We will need two Terminal windows open, with the ADB shell open in one of them. The other will be used to listen to the data being sent from the device.
Now, we need to enable port forwarding over ADB from the examiner's computer:
adb forward tcp:9999 tcp:9999
9999 is the port we chose to use for netcat; it can be any arbitrary port number between 1023 and 65535 on a Linux or macOS system (1023 and below are reserved for system processes, and require root permission to use). Windows will allow any port to be assigned.

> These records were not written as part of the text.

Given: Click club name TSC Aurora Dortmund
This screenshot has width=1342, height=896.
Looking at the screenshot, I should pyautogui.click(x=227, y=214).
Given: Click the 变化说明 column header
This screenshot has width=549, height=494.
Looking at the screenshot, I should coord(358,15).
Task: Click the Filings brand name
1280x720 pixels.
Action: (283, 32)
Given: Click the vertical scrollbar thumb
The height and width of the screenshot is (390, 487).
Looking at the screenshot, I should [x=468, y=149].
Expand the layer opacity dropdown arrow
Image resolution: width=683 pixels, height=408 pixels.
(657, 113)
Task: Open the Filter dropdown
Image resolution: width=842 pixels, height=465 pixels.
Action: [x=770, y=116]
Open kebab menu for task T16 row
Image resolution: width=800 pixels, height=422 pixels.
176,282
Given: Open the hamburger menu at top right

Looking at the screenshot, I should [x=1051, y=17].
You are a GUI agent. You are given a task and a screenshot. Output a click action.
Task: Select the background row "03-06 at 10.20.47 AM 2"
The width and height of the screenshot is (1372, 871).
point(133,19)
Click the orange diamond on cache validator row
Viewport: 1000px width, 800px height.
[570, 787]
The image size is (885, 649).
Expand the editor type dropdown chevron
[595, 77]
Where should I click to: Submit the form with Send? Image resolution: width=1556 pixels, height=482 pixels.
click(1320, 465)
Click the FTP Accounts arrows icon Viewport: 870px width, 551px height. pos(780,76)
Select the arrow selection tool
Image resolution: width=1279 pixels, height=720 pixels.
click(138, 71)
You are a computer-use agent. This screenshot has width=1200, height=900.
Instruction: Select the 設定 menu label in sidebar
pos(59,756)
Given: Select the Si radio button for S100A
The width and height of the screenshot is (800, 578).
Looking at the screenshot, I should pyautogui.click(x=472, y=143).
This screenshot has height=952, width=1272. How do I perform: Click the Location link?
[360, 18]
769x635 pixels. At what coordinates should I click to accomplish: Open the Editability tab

In the Terminal window with ADB shell, run the following:
dd if=/dev/block/mmcblk0p24 bs=1024 | toybox nc –l –p 9999
mmcblk0p24 is the userdata partition on this device, however, the entire flash memory or any other partition could also be imaged with this method. In most cases, it is best practice to image the entirety of the flash memory in order to acquire all possible data from the device. Some commercial forensic tools may also require the entire memory image, and may not properly handle an image of a single partition.
In the other Terminal window, run the following:
nc 127.0.0.1 9999 > userdata.dd
The userdata.dd file should have been created and in the current directory of the examiner's computer. When the data has finished transferring, netcat in both Terminals will terminate and return to the Command Prompt. This process can take a significant amount of time, depending on the size of the image.